Até hoje, o calendário usado na Inglaterra mostra as influências da mitologia dos vikings. Assim, terça-feira é Tuesday (o dia de Tyr), quarta-feira é wednesday (o dia de Odin), quinta-feira é Thursday (o dia de Thor) e sexta-feira Friday (o dia de Freya). Isso se explica porque muitos vikings se estabeleceram nas Ilhas Britânicas nos séculos IX e X.

Em alemão, quarta-feira é Donnerstag (dia de Donar, ou seja, Thor).

Para todos os povos do norte da Europa, onde os inversos são longos e difíceis, as festas ligadas às estações se revestiam de uma importância especial. Para os vikings, cada solstício era ocasião de grandes festividades. Sem conseguir suprimi-las, a Igreja cristã as utilizou com habilidade, fazendo com que praticamente coincidissem com suas próprias celebrações. assim, a festa do Solsticio do inverno se confunde com a do Natal e a do verão cai junto com a de São João. Ainda se encontram vestígios dessas antigas festas da luz na prática das fogueiras e fogos de São João.

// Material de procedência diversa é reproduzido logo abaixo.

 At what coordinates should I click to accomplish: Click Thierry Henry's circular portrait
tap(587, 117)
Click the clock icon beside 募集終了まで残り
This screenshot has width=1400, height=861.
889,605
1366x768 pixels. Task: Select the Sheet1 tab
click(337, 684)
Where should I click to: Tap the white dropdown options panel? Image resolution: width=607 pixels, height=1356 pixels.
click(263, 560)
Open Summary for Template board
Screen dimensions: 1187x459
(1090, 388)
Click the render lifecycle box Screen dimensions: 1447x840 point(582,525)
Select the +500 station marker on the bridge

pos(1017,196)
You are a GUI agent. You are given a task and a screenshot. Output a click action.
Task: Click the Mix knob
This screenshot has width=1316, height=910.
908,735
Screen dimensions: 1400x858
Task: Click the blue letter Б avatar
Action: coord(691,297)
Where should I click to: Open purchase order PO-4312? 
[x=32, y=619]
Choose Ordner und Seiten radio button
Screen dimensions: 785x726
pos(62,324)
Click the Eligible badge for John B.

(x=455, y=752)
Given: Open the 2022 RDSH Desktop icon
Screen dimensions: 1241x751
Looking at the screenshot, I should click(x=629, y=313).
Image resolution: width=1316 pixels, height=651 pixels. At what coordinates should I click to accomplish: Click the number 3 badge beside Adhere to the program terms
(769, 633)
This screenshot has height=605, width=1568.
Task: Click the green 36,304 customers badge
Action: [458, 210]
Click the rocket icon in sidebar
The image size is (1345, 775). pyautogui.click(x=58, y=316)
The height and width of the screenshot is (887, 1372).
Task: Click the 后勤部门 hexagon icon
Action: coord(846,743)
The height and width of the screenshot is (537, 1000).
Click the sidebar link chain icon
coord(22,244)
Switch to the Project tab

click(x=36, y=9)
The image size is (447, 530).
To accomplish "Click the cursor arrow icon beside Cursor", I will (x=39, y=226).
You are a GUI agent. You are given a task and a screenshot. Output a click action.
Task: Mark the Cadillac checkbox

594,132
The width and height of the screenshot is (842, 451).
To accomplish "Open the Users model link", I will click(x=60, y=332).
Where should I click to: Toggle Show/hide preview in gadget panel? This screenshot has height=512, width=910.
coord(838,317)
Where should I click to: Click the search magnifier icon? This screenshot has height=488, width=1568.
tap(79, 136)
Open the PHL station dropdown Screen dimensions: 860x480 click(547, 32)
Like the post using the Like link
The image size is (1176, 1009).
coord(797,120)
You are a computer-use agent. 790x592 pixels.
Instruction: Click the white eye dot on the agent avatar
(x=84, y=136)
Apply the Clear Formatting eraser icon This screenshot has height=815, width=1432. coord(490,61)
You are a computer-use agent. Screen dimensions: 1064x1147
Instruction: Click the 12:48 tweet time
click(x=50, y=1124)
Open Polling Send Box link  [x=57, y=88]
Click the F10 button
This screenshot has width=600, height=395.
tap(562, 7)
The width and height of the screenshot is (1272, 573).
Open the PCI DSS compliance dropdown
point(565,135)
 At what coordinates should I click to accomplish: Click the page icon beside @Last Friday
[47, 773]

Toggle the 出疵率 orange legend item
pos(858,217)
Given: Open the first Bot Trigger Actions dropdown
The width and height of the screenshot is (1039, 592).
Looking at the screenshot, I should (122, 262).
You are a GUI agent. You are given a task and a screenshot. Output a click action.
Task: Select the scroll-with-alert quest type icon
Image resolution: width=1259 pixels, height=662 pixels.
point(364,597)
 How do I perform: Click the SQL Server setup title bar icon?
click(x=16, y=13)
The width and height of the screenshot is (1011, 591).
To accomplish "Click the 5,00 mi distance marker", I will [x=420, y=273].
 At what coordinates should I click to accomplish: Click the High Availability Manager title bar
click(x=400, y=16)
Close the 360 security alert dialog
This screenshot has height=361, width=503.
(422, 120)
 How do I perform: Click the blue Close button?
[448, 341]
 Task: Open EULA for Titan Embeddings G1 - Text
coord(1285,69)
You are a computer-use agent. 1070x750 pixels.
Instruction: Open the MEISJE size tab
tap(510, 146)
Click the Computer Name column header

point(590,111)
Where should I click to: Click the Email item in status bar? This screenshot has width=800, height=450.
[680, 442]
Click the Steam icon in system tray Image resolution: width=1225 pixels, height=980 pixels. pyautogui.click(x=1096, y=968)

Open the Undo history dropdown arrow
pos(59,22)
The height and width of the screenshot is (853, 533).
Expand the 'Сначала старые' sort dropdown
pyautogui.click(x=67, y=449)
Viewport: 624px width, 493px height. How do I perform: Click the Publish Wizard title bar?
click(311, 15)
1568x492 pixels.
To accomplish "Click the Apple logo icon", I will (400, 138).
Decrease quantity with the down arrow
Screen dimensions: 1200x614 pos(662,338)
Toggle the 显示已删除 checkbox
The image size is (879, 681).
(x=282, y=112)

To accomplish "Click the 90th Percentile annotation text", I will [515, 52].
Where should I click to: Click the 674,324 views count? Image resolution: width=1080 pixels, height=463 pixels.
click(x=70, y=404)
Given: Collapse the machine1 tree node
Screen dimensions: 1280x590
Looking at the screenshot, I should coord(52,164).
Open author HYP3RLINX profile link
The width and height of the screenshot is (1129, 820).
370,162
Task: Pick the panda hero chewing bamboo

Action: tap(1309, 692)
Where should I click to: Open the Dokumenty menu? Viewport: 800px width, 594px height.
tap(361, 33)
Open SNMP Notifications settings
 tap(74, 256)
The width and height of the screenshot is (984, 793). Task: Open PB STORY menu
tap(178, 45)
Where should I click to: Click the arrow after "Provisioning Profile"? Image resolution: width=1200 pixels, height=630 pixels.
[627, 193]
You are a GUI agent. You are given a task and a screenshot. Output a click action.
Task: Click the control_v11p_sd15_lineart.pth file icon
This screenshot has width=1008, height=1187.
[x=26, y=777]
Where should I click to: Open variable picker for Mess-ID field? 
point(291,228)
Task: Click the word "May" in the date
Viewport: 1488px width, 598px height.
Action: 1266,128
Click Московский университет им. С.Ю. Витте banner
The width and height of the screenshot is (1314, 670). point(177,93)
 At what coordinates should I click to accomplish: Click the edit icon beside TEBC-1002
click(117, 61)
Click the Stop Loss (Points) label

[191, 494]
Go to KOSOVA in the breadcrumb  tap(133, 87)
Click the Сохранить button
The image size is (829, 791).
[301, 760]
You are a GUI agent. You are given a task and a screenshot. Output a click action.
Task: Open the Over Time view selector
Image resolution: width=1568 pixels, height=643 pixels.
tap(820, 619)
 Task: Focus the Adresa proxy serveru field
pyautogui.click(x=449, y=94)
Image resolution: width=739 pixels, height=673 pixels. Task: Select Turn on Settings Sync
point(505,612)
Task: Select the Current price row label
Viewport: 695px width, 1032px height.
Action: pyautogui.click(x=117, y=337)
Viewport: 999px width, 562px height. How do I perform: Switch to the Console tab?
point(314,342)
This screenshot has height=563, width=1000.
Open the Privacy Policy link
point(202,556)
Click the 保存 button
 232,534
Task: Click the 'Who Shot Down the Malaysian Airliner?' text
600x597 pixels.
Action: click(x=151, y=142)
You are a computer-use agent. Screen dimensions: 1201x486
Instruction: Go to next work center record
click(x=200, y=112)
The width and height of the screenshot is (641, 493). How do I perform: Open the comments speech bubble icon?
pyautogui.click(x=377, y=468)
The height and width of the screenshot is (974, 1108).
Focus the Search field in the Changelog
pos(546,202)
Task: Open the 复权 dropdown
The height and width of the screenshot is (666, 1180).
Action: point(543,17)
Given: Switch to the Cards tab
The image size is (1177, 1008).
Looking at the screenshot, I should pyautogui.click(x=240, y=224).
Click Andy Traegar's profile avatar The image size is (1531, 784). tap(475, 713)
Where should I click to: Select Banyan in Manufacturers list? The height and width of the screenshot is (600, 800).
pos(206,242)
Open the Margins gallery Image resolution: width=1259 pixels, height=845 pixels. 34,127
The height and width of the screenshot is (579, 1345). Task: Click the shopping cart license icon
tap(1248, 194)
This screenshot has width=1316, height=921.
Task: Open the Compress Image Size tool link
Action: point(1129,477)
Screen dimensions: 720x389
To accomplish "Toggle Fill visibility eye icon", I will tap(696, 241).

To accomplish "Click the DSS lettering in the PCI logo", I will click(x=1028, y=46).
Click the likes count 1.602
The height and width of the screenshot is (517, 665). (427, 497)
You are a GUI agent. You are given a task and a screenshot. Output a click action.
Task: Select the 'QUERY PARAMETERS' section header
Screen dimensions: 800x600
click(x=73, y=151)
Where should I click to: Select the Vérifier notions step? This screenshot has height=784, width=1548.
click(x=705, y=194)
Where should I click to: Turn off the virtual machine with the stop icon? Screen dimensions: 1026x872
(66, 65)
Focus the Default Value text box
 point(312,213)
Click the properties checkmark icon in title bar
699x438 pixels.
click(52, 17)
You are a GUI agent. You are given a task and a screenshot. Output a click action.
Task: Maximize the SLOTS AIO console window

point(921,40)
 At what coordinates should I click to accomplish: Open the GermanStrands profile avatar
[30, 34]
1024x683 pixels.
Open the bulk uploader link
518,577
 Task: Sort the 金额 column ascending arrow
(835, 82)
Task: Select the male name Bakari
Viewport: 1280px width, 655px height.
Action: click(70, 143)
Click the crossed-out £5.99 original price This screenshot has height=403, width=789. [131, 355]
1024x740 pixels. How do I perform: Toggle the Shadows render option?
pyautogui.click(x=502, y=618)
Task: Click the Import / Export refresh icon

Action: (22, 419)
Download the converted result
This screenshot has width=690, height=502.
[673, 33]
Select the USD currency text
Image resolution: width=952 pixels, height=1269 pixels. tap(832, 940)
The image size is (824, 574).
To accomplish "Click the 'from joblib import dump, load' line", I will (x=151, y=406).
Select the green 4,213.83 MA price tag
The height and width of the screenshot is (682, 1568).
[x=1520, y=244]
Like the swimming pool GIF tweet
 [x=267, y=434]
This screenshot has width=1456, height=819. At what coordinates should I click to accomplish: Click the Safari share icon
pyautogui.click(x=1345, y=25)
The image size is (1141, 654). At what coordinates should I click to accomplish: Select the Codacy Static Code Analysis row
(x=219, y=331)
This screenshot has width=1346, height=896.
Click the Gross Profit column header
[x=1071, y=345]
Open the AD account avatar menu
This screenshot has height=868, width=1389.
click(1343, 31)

Fonte: Vikings - Mitos e lendas (Série Mitos e lendas)

fevereiro 05, 2010

VIKINGS, GERMANOS E CELTAS

A mitologia dos vikings desaparece aos poucos, como a maioria das religiões pagãs do norte da Europa, a partir do ano 1000. No entanto, a maioria das crenças germânicas antigas (valquírias, anões, dragões...) tinha suas raízes na cultura dos vikings. Várias lendas medievais alemãs se inspiram nelas, e certos personagens se transferem de uma para outra apenas com uma troca de nomes - como Sigurd, que vira Siegfried. Surgem variantes nas narrativas, mas a trama básica é a mesma. O ciclo do “ouro maldito do Reno”, por exemplo, nasce diretamente do ciclo de Sigurd e do anel maldito de Andvari. Alguns episódios chegam a ser comuns a vikings, germanos e celtas - como a lenda da espada fincada numa pedra ou numa árvore, que também se encontra no ciclo dos cavaleiros da Távola Redonda. Ou a do martelo mágico, que é a arma tanto de Thor como do deus gaulês Taranis. Essas três mitologias provavelmente se influenciaram umas às outras, sendo a dos celtas a que se constituiu antes.